Bovespa teve melhor semana do ano antes do Carnaval

SÃO PAULO - A China centrou a atenção dos agentes na já distante sexta-feira ao anunciar nova medida de restrição monetária. A taxa do depósito compulsório foi elevada, o que na prática significa uma diminuição dos recursos disponíveis para crédito.

A notícia azedou um pouco o humor dos agentes, mas não teve força para reverter os ganhos acumulados pela Bolsa de Valores de São Paulo (Bovespa) na semana, nem a desvalorização do dólar. Com outra dinâmica, os contratos de juros futuros " andaram de lado " conforme jargão de mercado, mostrando indefinição dos agentes. Além da China, a sexta-feira também reservou o Produto Interno Bruto (PIB) da zona do euro, que cresceu 0,1% no quarto trimestre, contra previsão de 0,3%. O avanço de 0,6% registrado pela França compensou as variações negativas registradas pela Grécia e Espanha e estagnação da Alemanha.

Nos Estados Unidos, o destaque ficou por conta das vendas varejistas de janeiro, que subiram 0,5%, superando o ganho de 0,3% previsto. Tirando os automóveis da conta, o crescimento ficou em 0,6%.
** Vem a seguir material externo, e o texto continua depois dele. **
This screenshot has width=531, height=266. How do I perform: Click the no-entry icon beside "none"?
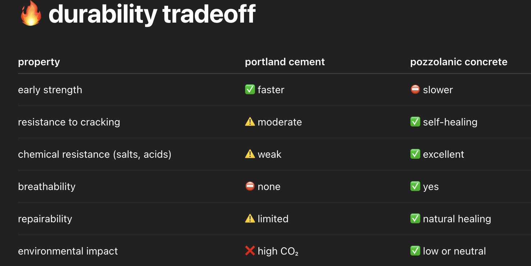250,186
Na Bovespa, o período da manhã foi marcado por acentuado movimento de venda, mas o Ibovespa recuperou mais de 700 pontos antes de fechar com baixa de 0,41%, aos 65.854 pontos. O giro ficou em R$ 5,46 bilhões, um dos menores do ano. Apesar da queda, o índice garantiu valorização semanal de 4,93%. O que representa a melhor semana do ano. No mês, o ganho é de 0,69%. Já em 2010, o índice acumula queda de 4%. No câmbio, a formação da taxa no mercado local seguiu a sinalização externa. Ao questionar o crescimento da China os agentes venderam commodities e foram em busca de proteção na divisa americana. Ao final da jornada, o dólar comercial valia R$ 1,859 na venda, alta de 0,48%. Apesar de subir por três dias seguidos, o dólar ainda terminou a semana devendo 1,69%. Em fevereiro, a divisa perde 1,38%, mas o no ano ainda ganha 6,65%. Na roda de " pronto " da Bolsa de Mercadorias e Futuros (BM & F), o dólar subiu 0,62%, para R$ 1,8635. O volume foi de inexpressivos US$ 2 milhões. No interbancário o recuou foi de US$ 1,3 bilhão para US$ 1,1 bilhão.
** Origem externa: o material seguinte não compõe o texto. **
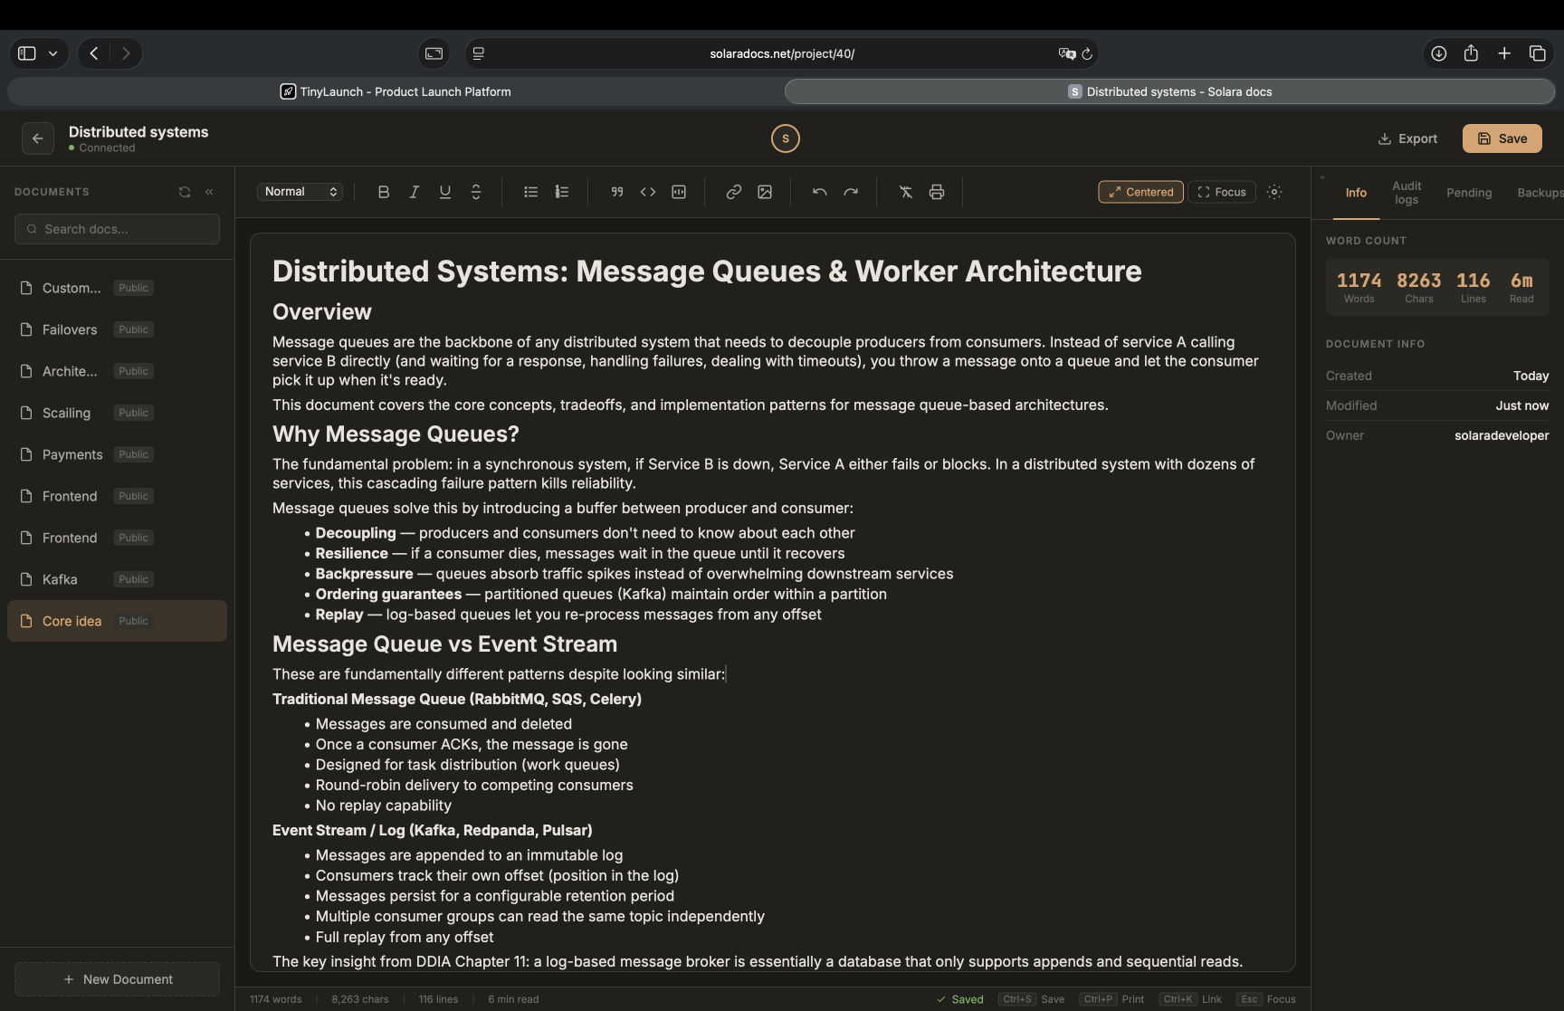Toggle the light/dark theme icon
The image size is (1564, 1011).
point(1274,192)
Vale lembrar que os negócios na BM & F foram interrompidos das 10h45 às 11h25, em função de problemas técnicos na plataforma GTS.

O gerente de operações da Terra Futuros, Arnaldo Puccinelli, assinalou que as notícias deixaram o mercado um pouco preocupado, o que levou a cotação do euro a ceder. "Perto dos outros dias, o fluxo também está muito baixo. Muitos nem quiseram abrir posições, por causa do feriado", comentou.

No mercado de juros futuros, dois momentos distintos. Pressionado pela inflação registrada pelo Índice Geral de Preços - 10 (IGP-10) de fevereiro, que veio mais alta que o previsto, os contratos encerraram a primeira etapa dos negócios acumulando prêmios de risco.

Já à tarde, atentos com o feriado que deixaria as operações paradas na segunda e na terça-feira, os investidores reduziram as posições em alguns vencimentos e os contratos fecharam o dia sem rumo definido.

Ao fim da jornada, o contrato de Depósito Interfinanceiro (DI) com vencimento em janeiro de 2011, o mais líquido do dia, caía apenas 0,01 ponto percentual, a 10,24%, enquanto os contratos do primeiro mês de 2012 e de 2013 recuavam 0,02 ponto e 0,04 ponto respectivamente, a 11,45% e a 11,98%. Já o DI para janeiro de 2014 subia 0,02 ponto, a 12,28%.

Entre os vencimentos curtos, julho de 2010, que divide as apostas quanto à possibilidade de alta na Selic no primeiro ou no segundo semestre, cedia 0,02 ponto, a 9,15%, enquanto o DI de abril estava parado, a 8,695%.